Seis millones de parados. Si tenemos que quedarnos con una de las previsiones de la CEOE, nos detenemos en esta, que es desesperante. Pero vamos a ver antes de dónde procede esta apreciación. En primer lugar, la patronal cree que tanto este año como el que viene la economía nacional decrecerá un 1,6 por ciento. En el caso de 2013, supone triplicar el descenso que esperaba el gobierno (-0,5 por ciento). Recordemos que, según la media de las previsiones internacionales recogidas por el semanario
The Economist, , España decrecerá 1,7 puntos este año y 1,2 el año que viene. Estamos en ese momento del ciclo en el que las previsiones decrecen, sin estabilizarse, lo cual es indicativo de que la situación se está deteriorando en estos momentos.
Esta situación forzará una caída del empleo del 4,8 por ciento este año (800.000 empleos menos) y del 3,4 por ciento en 2013. Y el número de parados alcanzará los 5,8 millones este año, rozando los 6 millones el año que viene.
Hay dos datos recientes que muestran que el ajuste no se ha realizado por completo. Uno de ellos es de este mismo miércoles. Según recoge
Eurostat, la construcción cayó un 16,1 por ciento en julio en España, el triple de lo que lo hizo en la Eurozona (4,7 por ciento). Lo llamativo es que la situación de la construcción se deteriora a medida que avanza el tiempo. Así, con datos interanuales, vemos que en el tercer trimestre de 2011 la construcción (producción de construcción, lo llama Eurostat) creció en España un 5,6 por ciento. En el siguiente trimestre ya decreció un 3,5 por ciento, mientras que en el primero de 2012 cayó un 7,4. De abril a junio de este año la caída interanual fue ya del 12,8 por ciento, y en el mes siguiente, ya lo hemos visto, del 16,1.

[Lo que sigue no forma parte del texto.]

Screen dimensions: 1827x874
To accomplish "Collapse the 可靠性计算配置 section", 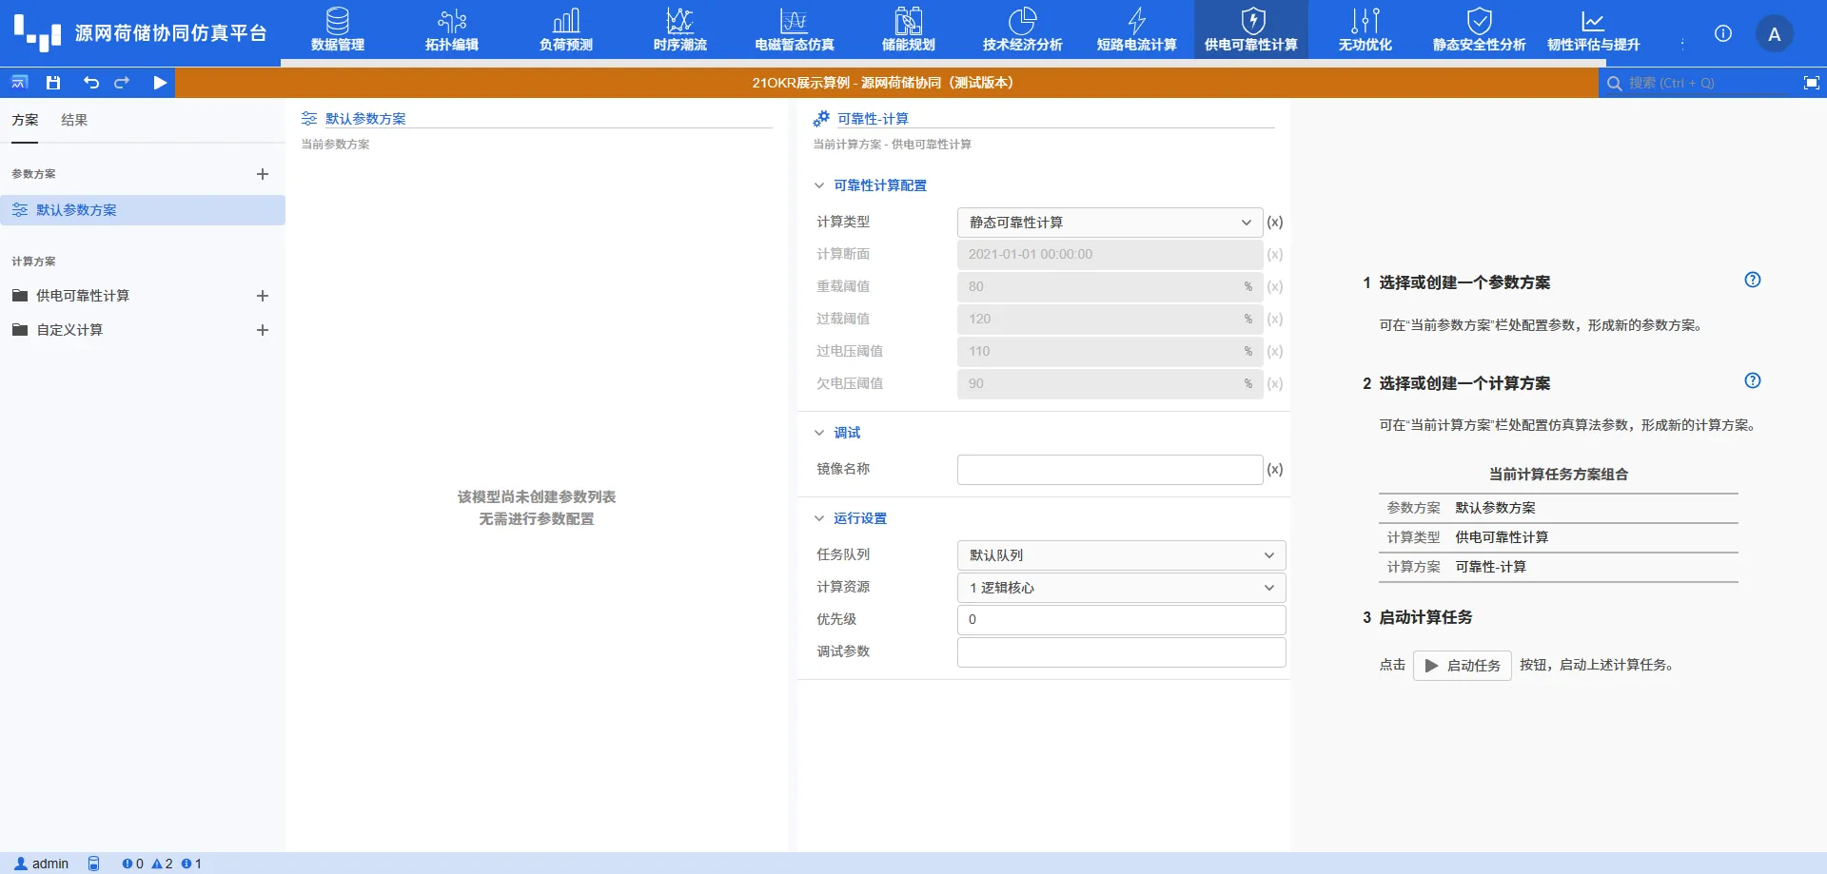I will coord(819,185).

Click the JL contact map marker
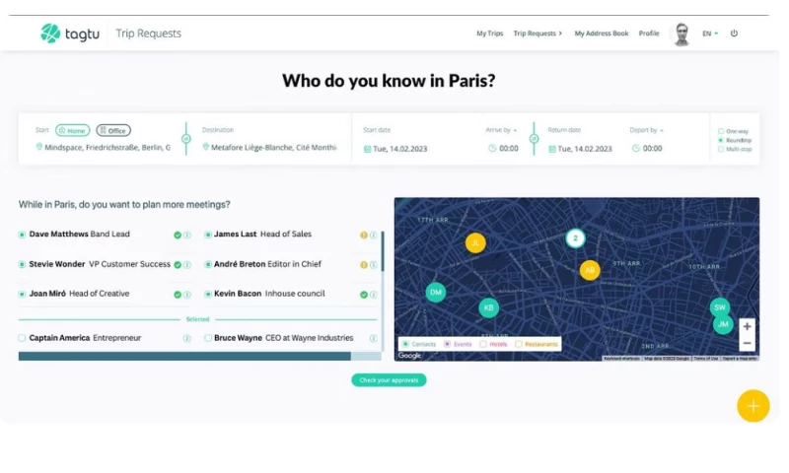click(475, 242)
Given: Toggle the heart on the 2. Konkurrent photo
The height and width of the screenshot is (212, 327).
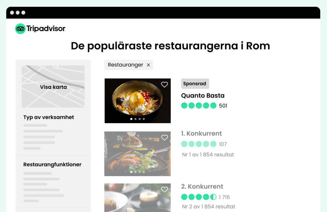Looking at the screenshot, I should [x=164, y=189].
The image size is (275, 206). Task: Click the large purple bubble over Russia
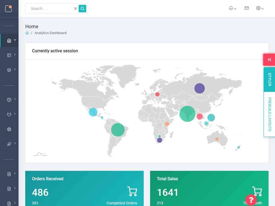[x=200, y=88]
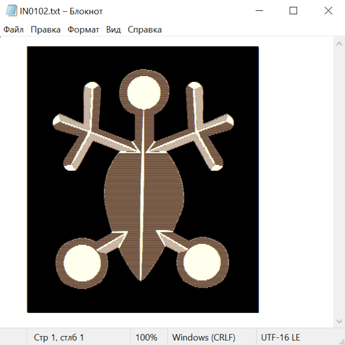Click the 'Стр 1, стлб 1' status indicator
Screen dimensions: 345x345
pyautogui.click(x=59, y=337)
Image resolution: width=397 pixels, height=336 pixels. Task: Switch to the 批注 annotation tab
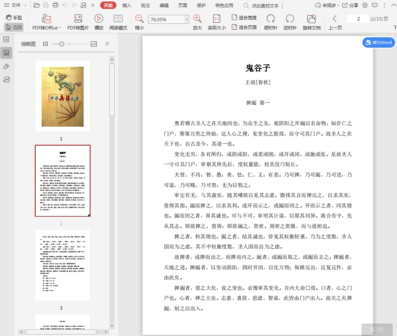(x=145, y=5)
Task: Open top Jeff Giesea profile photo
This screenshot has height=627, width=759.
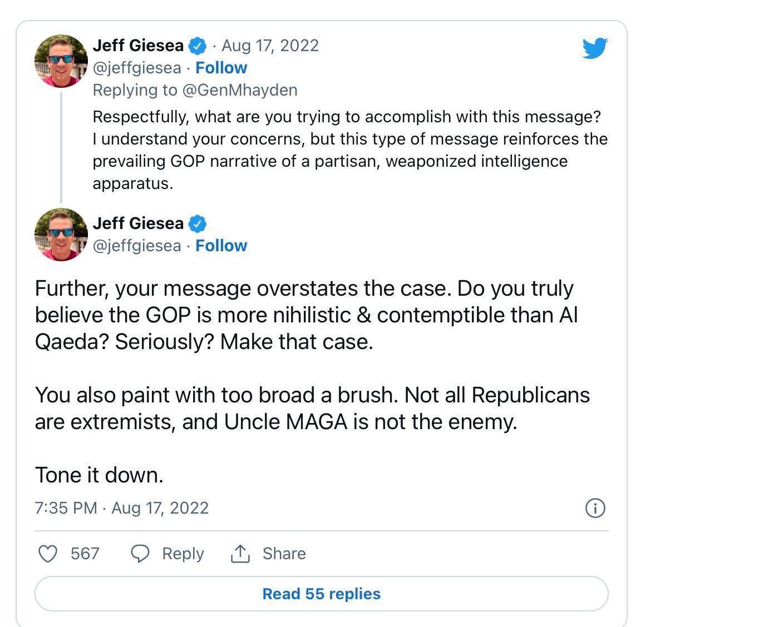Action: point(61,61)
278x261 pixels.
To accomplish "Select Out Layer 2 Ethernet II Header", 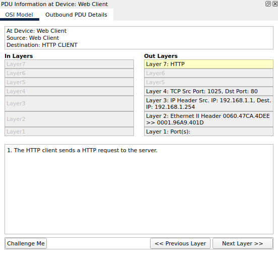I will pos(209,119).
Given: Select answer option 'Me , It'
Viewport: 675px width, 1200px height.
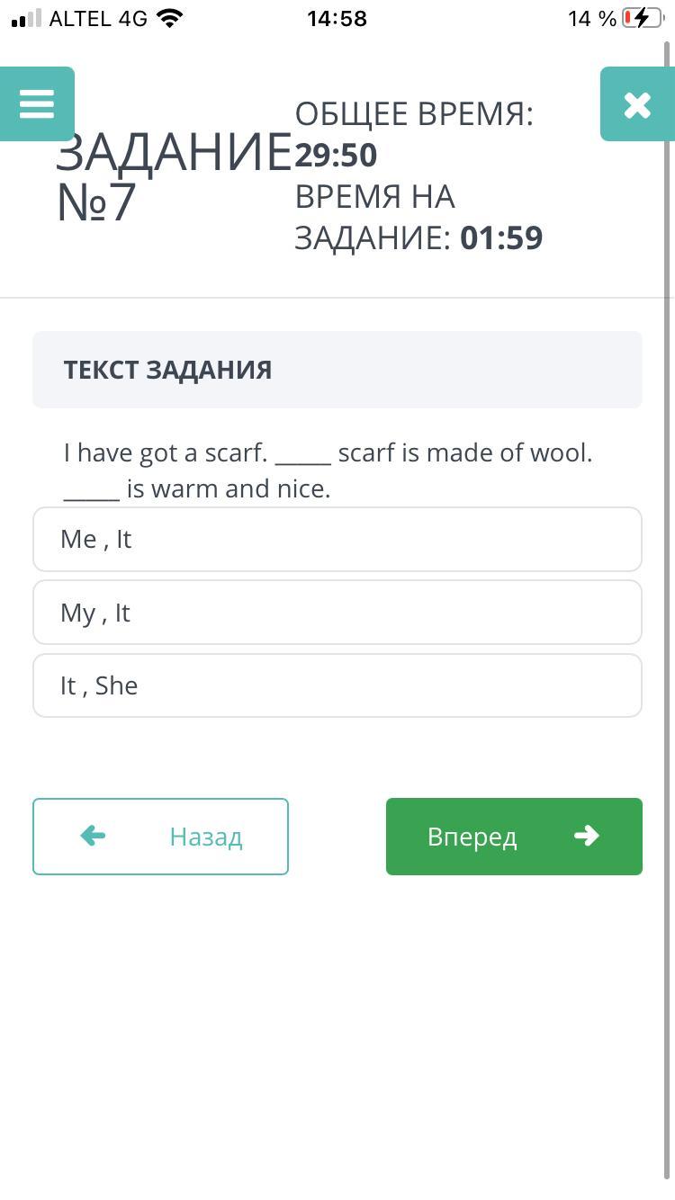Looking at the screenshot, I should pyautogui.click(x=337, y=540).
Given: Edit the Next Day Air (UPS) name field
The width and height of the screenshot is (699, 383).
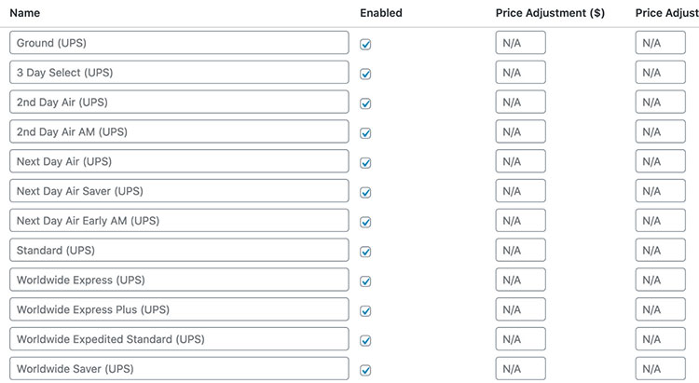Looking at the screenshot, I should [x=179, y=161].
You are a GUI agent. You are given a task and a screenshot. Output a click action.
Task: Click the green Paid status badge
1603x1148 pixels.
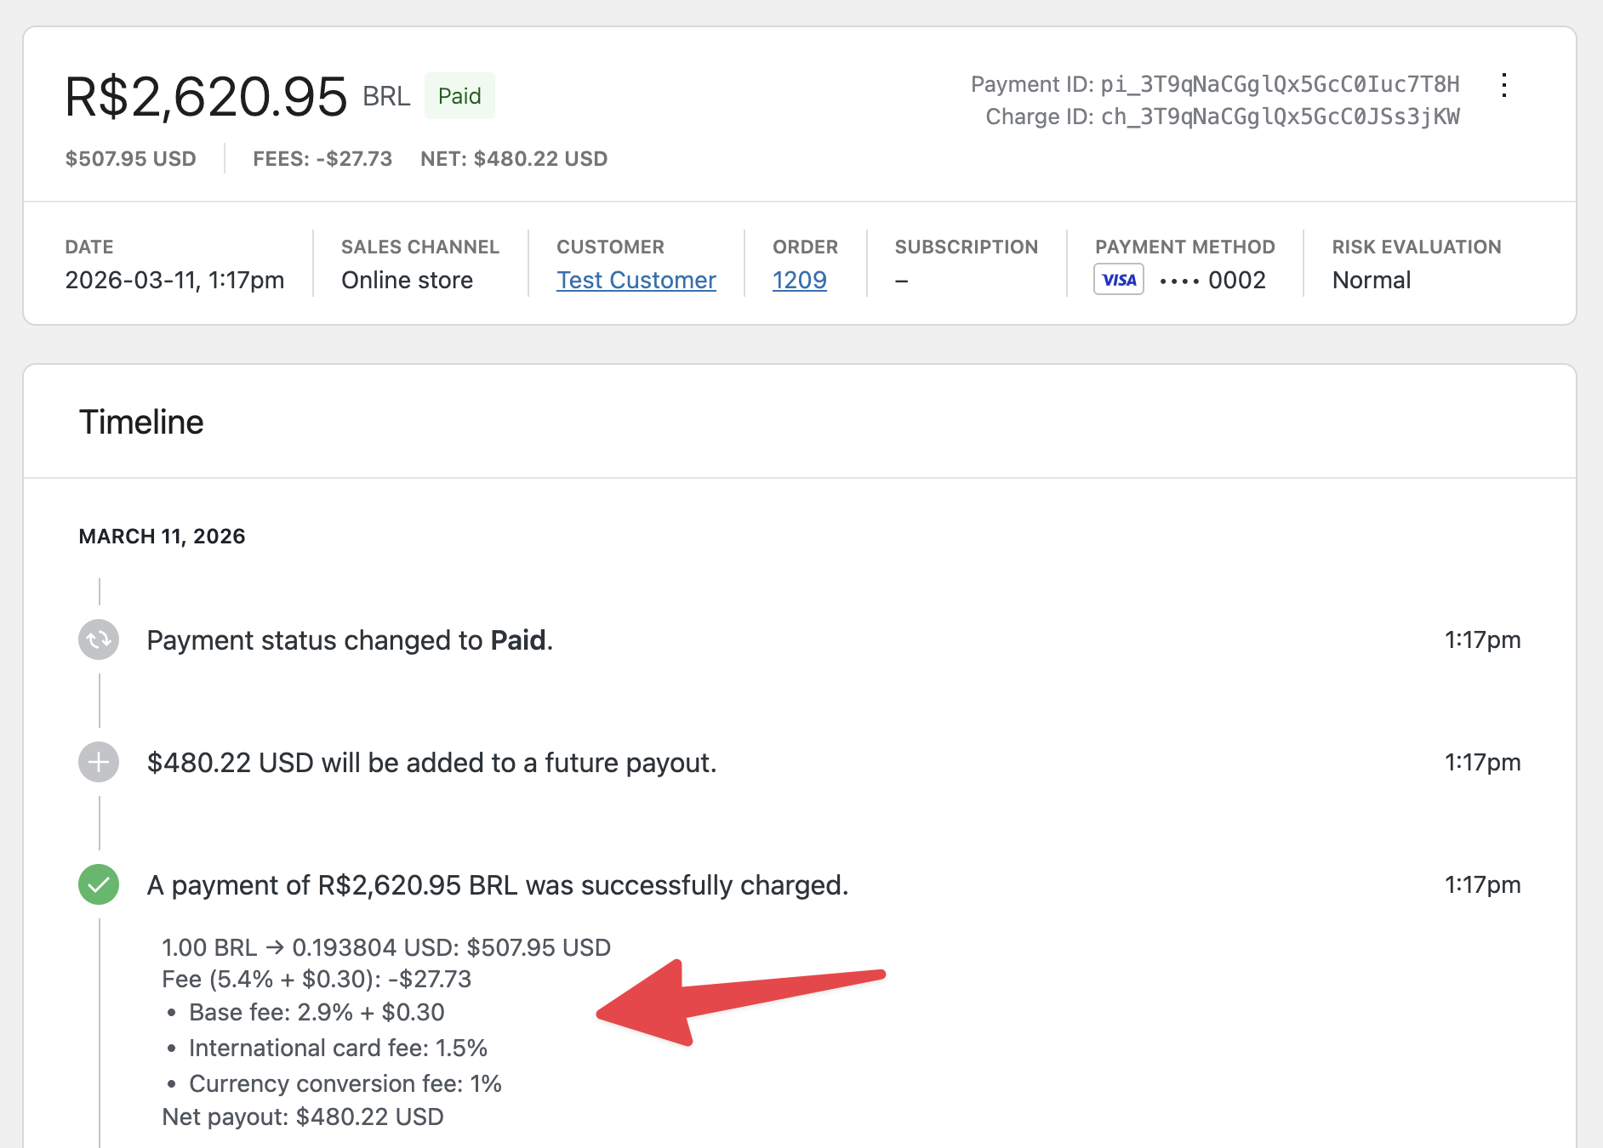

Otro dato que muestra que no hemos tocado fondo lo ofrece el diario
El País, con datos del Banco de España. Recoge que el crédito de las entidades de depósito al sector privado, a familias y empresas, ha caído en el último año un 5,2 por ciento, y la suma alcanza 1.648 billones de euros. Lo llamativo es que, en 50 años de esta estadística elaborada por el Banco de España, ya que comenzó en 1962, nunca había caído de forma tan acusada.
Pero el elemento esperanzador de las previsiones de la CEOE es que la caída sin frenos que vemos en los últimos datos tendrá un fin, de cumplirse lo que esperan, el año que viene. La recesión de 1,6 puntos este año no es la misma que la de los 1,6 puntos del año que viene. El final del próximo ejercicio es también el final de esta cuesta abajo.